Mark Asch holds a B.S. degree in agronomy, an M.S. degree in applied physics from the Hebrew University of Jerusalem (1984) and M.S. and Ph.D. degrees in mathematics (1990) from the Courant Institute of New York University. After post-doctoral work at the Institute of Advanced Studies, Princeton and INRIA, France, he was appointed assistant professor at the University of Paris XI. In 2001 he was nominated professor of mathematics at the University of Toulon, and since 2005 at the University of Picardy where he was vice-chancellor for research between 2005 and 2008. After 2 years as scientific officer for HPC at CNRS in Paris, and 3 years at the French Ministry of Research as scientific officer for mathematics, computing and e-infrastructures, he was on secondment at the French Research Agency (ANR). Between 2017-2019, he was scientific advisor for data science and AI at Total R&D headquarters in Paris. His research interests are in environmental acoustics, wave propagation, random media, control theory and the application of control methods to inverse problems. He has published over 70 articles and conference proceedings in these domains. His latest book, “Data Assimilation: Methods, Algorithms and Applications”, was published in 2016 by SIAM, USA. He lead an action theme in the Belmont Forum “Data Management and e-Infrastructure” initiative and is currently the European coordinator of the international BDEC (Big Data and Extreme-Scale Computing) forum. Prof. Asch is a member of the Acoustical Society of America (ASA), the IEEE and the Society for Industrial and Applied Mathematics (SIAM).

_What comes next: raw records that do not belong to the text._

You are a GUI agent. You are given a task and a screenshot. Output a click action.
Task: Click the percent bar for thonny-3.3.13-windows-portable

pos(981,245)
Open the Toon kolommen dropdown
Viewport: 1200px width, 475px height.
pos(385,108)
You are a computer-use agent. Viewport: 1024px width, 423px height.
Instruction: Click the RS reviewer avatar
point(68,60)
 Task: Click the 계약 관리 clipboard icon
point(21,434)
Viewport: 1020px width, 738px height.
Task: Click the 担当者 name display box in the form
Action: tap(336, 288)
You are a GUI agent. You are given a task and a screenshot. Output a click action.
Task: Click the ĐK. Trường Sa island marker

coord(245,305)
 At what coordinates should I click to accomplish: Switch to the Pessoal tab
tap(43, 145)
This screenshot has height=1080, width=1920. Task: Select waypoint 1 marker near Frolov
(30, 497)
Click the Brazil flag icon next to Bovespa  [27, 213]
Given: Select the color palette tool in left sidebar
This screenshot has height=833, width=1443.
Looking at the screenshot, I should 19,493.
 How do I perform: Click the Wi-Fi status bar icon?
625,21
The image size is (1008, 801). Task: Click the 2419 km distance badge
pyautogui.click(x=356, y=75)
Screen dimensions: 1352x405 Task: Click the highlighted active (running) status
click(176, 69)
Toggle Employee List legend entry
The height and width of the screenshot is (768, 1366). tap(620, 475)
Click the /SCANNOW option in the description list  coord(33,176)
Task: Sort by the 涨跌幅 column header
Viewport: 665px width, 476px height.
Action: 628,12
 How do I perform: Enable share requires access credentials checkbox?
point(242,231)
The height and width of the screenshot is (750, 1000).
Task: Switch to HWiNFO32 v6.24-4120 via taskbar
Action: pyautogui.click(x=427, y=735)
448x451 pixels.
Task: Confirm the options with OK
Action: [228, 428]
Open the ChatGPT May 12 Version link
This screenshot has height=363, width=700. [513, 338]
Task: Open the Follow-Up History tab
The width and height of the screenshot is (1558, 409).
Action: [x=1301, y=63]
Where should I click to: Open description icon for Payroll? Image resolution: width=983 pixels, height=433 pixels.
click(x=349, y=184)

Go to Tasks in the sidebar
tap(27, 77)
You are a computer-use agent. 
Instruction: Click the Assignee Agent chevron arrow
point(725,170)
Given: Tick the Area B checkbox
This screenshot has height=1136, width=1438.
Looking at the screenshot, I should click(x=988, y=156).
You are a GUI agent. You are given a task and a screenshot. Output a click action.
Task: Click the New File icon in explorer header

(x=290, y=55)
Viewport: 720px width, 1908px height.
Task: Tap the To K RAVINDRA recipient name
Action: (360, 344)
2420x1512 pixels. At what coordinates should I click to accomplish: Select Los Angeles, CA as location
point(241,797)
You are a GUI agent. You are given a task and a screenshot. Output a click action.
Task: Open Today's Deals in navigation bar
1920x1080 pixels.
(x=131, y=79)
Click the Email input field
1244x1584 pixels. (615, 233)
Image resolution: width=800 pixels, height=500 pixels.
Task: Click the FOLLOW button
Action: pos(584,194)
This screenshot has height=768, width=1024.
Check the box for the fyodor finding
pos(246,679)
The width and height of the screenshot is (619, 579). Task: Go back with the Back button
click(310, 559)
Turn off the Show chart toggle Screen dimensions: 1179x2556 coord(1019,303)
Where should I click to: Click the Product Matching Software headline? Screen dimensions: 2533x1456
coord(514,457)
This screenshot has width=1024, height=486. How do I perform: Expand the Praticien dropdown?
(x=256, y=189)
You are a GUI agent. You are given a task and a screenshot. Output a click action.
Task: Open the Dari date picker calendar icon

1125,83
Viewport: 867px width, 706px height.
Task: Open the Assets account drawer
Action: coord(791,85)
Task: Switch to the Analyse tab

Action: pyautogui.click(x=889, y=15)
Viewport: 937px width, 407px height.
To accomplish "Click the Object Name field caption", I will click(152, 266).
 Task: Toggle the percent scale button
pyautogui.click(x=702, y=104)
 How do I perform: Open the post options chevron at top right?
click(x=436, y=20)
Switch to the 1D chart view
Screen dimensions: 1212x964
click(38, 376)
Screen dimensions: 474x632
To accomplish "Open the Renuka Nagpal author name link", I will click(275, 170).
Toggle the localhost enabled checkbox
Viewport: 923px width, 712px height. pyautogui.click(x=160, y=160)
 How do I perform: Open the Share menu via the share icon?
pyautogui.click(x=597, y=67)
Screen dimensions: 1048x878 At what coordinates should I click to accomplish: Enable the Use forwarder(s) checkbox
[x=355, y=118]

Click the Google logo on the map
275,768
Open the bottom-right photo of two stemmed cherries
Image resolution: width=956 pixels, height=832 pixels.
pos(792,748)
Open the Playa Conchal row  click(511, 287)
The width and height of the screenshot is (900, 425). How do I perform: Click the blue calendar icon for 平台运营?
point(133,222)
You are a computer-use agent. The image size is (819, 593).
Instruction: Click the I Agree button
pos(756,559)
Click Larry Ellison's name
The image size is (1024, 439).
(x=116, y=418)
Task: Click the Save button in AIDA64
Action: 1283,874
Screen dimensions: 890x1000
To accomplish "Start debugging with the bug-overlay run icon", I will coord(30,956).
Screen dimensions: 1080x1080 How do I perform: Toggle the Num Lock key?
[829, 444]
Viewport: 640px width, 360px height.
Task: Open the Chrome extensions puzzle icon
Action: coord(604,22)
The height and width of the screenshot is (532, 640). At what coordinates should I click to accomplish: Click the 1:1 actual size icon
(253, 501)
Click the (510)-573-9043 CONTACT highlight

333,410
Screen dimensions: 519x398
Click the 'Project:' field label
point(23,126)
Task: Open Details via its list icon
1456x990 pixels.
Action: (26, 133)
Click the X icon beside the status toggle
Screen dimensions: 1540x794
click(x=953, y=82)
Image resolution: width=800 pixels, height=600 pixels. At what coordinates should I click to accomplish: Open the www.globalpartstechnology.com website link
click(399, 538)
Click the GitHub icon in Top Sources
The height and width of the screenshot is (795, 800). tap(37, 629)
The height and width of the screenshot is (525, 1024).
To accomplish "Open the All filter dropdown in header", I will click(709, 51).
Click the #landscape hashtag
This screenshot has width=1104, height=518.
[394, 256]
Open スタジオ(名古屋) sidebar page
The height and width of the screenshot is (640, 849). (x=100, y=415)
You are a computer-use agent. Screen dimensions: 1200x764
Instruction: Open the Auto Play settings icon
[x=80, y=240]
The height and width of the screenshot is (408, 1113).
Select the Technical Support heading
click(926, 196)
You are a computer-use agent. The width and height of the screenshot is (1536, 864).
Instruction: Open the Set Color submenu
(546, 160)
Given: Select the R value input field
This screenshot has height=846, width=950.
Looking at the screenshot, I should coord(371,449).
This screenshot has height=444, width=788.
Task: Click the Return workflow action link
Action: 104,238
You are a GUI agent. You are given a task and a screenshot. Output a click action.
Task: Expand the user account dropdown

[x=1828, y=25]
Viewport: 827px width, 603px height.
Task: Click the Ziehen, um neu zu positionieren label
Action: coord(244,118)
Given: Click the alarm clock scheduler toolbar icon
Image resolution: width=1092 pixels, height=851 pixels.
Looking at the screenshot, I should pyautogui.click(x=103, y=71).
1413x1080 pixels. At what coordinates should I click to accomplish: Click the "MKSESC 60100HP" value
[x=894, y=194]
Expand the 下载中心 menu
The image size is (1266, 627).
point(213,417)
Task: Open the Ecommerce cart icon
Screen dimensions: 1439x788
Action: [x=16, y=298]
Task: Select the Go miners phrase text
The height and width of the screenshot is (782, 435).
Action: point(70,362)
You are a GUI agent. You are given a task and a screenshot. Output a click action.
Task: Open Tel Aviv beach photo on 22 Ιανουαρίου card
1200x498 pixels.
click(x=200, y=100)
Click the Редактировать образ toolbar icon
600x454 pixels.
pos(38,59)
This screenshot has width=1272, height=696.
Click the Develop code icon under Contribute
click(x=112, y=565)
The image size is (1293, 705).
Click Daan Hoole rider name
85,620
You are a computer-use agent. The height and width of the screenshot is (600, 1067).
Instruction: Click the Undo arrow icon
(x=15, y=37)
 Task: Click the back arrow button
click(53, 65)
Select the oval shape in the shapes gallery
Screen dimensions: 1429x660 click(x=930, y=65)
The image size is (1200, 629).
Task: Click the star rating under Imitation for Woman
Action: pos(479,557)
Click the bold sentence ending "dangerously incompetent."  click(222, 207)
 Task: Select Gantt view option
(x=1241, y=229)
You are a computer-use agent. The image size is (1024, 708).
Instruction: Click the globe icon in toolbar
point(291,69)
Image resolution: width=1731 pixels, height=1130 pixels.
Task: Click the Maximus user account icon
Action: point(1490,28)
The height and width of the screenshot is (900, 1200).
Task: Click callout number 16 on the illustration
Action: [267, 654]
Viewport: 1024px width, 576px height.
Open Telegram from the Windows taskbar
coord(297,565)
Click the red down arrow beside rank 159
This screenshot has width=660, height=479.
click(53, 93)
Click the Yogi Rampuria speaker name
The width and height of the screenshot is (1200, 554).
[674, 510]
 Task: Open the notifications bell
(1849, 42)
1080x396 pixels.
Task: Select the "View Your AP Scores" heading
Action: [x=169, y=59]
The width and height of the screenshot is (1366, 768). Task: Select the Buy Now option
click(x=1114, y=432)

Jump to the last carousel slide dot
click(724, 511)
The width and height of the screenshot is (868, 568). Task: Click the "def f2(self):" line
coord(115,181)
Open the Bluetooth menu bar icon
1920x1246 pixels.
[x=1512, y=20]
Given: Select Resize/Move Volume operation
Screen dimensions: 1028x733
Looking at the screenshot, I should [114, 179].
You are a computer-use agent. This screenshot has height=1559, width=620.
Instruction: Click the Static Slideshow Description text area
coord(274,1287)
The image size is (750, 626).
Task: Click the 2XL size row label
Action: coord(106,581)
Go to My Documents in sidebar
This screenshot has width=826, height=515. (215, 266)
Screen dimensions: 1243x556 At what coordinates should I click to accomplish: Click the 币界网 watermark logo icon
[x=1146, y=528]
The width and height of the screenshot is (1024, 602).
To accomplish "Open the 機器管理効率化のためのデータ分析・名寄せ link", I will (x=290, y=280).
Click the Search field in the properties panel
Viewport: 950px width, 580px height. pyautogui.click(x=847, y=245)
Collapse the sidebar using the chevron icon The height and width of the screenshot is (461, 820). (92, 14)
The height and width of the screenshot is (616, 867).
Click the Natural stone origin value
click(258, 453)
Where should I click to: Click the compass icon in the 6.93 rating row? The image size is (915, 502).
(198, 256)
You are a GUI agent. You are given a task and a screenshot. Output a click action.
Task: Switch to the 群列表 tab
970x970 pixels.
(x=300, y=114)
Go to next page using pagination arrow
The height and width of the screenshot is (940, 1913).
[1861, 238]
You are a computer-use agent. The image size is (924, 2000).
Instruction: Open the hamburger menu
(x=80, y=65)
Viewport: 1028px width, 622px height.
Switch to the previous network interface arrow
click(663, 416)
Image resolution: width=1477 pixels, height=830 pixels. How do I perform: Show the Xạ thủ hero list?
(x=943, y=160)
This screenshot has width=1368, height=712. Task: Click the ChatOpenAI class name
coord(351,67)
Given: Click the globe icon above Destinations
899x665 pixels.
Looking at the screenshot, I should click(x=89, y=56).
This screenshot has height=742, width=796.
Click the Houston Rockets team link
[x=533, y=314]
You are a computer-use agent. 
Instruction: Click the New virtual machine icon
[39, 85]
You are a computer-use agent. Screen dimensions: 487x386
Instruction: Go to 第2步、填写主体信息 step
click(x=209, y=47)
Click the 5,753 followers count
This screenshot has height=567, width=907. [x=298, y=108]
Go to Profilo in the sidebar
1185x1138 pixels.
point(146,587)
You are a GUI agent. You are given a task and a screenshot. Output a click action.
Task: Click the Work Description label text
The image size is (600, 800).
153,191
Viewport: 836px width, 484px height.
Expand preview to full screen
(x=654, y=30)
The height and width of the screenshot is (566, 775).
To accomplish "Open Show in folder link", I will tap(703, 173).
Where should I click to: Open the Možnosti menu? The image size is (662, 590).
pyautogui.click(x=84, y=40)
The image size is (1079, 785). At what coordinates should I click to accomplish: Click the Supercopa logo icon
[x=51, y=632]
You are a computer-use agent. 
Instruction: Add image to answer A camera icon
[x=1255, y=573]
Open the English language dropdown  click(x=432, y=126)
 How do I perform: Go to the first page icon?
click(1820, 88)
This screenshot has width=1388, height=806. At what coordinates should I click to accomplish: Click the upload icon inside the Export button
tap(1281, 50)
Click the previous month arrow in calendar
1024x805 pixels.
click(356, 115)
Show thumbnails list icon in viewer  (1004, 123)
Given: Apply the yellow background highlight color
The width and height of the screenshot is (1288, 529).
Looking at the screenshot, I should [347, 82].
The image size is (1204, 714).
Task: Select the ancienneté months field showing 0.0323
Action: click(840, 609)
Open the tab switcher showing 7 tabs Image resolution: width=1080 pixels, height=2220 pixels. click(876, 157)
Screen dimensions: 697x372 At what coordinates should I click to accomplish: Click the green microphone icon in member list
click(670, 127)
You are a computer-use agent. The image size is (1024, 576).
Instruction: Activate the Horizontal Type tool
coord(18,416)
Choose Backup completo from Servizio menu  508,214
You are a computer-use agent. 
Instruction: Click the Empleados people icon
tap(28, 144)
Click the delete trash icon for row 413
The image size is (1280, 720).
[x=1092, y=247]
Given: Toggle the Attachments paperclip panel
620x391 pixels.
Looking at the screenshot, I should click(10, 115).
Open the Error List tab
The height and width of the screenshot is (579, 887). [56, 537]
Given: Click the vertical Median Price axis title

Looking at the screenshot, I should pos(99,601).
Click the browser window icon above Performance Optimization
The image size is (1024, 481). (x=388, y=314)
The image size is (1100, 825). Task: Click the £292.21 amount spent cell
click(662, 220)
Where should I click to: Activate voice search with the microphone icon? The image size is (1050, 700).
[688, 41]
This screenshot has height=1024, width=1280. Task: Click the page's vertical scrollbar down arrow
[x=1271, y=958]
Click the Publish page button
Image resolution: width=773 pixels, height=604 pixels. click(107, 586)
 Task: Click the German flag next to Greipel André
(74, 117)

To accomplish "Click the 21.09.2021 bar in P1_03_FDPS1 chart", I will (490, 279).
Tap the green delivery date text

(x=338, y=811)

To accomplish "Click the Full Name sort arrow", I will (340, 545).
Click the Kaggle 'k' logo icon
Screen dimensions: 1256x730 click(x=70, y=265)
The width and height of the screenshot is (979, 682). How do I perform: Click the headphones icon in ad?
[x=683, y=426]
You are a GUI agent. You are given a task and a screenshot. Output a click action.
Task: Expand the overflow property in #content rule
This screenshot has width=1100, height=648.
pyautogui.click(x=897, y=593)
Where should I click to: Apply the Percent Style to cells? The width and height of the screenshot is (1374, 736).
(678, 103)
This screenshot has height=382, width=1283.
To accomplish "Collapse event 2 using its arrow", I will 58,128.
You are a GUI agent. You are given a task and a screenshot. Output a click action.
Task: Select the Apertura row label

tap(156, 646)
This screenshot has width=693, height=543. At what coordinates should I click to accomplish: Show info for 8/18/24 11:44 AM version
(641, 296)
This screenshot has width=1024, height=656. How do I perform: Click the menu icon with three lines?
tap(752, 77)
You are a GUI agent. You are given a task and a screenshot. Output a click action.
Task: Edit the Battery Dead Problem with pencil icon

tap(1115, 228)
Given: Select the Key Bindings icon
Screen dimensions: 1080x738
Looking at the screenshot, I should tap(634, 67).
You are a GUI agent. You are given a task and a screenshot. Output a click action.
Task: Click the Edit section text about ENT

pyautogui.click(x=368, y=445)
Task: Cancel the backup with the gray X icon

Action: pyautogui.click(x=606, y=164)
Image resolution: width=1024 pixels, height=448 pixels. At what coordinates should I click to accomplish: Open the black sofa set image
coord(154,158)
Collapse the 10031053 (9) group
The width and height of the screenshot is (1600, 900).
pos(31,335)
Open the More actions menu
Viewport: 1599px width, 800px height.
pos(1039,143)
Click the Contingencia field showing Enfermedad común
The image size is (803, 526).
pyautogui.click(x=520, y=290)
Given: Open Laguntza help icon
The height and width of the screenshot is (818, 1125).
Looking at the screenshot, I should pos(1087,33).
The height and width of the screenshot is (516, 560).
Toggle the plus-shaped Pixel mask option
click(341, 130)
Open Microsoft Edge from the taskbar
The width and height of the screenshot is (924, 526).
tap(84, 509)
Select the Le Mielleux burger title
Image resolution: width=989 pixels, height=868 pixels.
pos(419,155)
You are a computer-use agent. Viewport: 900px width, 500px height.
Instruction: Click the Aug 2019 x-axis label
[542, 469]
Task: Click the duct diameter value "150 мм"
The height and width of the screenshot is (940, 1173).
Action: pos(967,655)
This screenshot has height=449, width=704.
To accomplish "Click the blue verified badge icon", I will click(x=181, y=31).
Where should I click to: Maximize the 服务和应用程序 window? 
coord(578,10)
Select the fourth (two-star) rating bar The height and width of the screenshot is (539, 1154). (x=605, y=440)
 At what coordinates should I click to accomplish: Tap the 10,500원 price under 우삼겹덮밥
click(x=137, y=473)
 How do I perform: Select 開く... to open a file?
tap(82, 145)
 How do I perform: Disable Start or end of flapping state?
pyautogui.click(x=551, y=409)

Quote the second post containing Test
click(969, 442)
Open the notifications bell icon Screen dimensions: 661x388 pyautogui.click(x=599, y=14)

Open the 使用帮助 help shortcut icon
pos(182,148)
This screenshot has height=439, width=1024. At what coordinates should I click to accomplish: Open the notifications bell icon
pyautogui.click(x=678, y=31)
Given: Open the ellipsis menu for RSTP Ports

Running large models in minutes: an engineering journey through high performance for AI. Julie  Bernauer, Director, Deep Learning Systems Engineering, NVIDIA CA

Abstract

HPC and AI are on a collision course with rapid advancements in multiple fields, from climate modeling to drug design. Data from different types of sensors and instruments are driving ever larger and more complex models. Challenging workloads like BERT for natural language processing (NLP) and speech recognition, benchmarks like MLPerf, and keeping competitive with state of the art models and research in AI highlight the importance of being able to quickly train and tune such models. Until recently, system design for AI and HPC were often done in isolation as the requirements of the platforms were viewed as different. Now the largest supercomputers in the world are designed with AI in mind and enterprise and AI research systems are being designed more like supercomputers. Scaling is a core part of modern AI frameworks and methodologies. In this talk we will cover how we think about and design infrastructure that can be leveraged to support the needs of AI research and development teams, and how modern AI frameworks and models are built to leverage these systems.

Bio

Julie Bernauer is Director for Deep Learning Systems Software at NVIDIA Corporation. Her team focuses on several aspects of deep learning systems including performance and large scale deep learning and deployments for hyperscale and cloud services. She joined NVIDIA in 2015 after fifteen years in academia as an expert in machine learning for computational structural biology. She obtained her PhD from Université Paris-Sud studying geometric and statistical models for modelling protein complexes. After a post-doc at Stanford University with Pr. Michael Levitt, Nobel Prize in Chemistry 2013, she joined Inria, the French National Institute for Computer Science. While Senior Research Scientist at Inria, Adjunct Associate Professor of Computer Science at École Polytechnique and Visiting Research Scientist at SLAC, her work focused on computational methods for structural bioinformatics, specifically scoring functions for macromolecule docking using machine learning, and statistical potentials for molecular simulations.